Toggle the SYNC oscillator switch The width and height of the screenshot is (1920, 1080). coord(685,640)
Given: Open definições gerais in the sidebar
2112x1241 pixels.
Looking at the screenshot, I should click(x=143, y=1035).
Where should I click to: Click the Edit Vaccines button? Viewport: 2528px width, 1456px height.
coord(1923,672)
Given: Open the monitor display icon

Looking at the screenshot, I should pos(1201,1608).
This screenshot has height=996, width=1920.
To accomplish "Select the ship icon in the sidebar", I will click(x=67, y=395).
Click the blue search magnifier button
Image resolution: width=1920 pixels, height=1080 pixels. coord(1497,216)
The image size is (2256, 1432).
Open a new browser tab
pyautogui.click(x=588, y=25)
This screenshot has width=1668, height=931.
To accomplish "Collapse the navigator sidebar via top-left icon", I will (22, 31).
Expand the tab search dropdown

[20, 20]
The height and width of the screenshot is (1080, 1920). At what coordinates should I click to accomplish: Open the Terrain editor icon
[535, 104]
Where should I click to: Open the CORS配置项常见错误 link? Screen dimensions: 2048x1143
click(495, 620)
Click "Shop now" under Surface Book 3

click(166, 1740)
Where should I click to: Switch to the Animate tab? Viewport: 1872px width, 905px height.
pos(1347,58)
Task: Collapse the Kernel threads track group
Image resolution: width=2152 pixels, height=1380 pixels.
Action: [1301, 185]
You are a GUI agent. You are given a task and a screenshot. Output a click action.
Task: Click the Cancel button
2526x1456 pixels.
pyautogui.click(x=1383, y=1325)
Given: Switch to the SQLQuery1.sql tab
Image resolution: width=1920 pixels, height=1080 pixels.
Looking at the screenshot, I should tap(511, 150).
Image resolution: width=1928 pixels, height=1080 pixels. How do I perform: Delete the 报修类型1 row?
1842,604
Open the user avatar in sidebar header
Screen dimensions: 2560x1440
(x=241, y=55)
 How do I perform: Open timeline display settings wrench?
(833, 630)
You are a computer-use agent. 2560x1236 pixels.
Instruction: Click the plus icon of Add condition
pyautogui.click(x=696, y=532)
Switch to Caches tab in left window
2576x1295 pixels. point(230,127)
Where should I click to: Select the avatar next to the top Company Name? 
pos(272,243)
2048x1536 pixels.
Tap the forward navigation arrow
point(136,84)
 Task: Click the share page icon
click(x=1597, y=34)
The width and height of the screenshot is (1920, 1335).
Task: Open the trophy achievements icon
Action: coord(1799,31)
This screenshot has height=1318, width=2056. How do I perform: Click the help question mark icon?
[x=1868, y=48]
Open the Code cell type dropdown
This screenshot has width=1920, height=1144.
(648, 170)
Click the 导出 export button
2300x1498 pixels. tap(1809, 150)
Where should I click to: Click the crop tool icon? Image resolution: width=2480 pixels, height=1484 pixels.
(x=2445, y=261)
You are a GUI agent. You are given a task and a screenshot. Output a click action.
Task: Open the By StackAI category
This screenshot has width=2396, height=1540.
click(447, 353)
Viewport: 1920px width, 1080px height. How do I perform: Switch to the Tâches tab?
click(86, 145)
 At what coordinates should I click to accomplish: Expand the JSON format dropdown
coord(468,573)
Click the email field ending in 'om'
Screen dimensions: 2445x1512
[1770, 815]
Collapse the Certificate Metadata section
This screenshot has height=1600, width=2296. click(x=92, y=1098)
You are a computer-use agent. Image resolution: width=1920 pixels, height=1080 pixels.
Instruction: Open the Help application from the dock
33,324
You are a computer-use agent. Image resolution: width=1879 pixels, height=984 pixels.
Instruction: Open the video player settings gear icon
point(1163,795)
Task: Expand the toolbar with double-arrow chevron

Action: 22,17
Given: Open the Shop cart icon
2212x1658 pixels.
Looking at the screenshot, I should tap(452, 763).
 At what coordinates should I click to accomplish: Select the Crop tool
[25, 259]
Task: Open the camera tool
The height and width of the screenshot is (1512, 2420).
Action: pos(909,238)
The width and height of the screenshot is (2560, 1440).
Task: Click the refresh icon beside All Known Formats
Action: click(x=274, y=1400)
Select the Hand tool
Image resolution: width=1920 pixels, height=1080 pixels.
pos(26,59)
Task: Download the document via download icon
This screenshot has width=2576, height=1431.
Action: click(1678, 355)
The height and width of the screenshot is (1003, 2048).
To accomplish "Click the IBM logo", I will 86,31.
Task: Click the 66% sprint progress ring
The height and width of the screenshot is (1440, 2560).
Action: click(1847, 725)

☆ ☆ ☆ ☆

> _What you will do_: What lines in the material above hold the word "agent"? Pull them out.

> _Answer box_:
You are a GUI agent. You are given a task and a screenshot. Output a click action.
You are a computer-use agent. 2560x1236 pixels.
You are a GUI agent. You are given a task and a screenshot. Output a click action.
You are a computer-use agent. Image resolution: width=1920 pixels, height=1080 pixels.
You are a computer-use agent. Image resolution: width=1879 pixels, height=984 pixels.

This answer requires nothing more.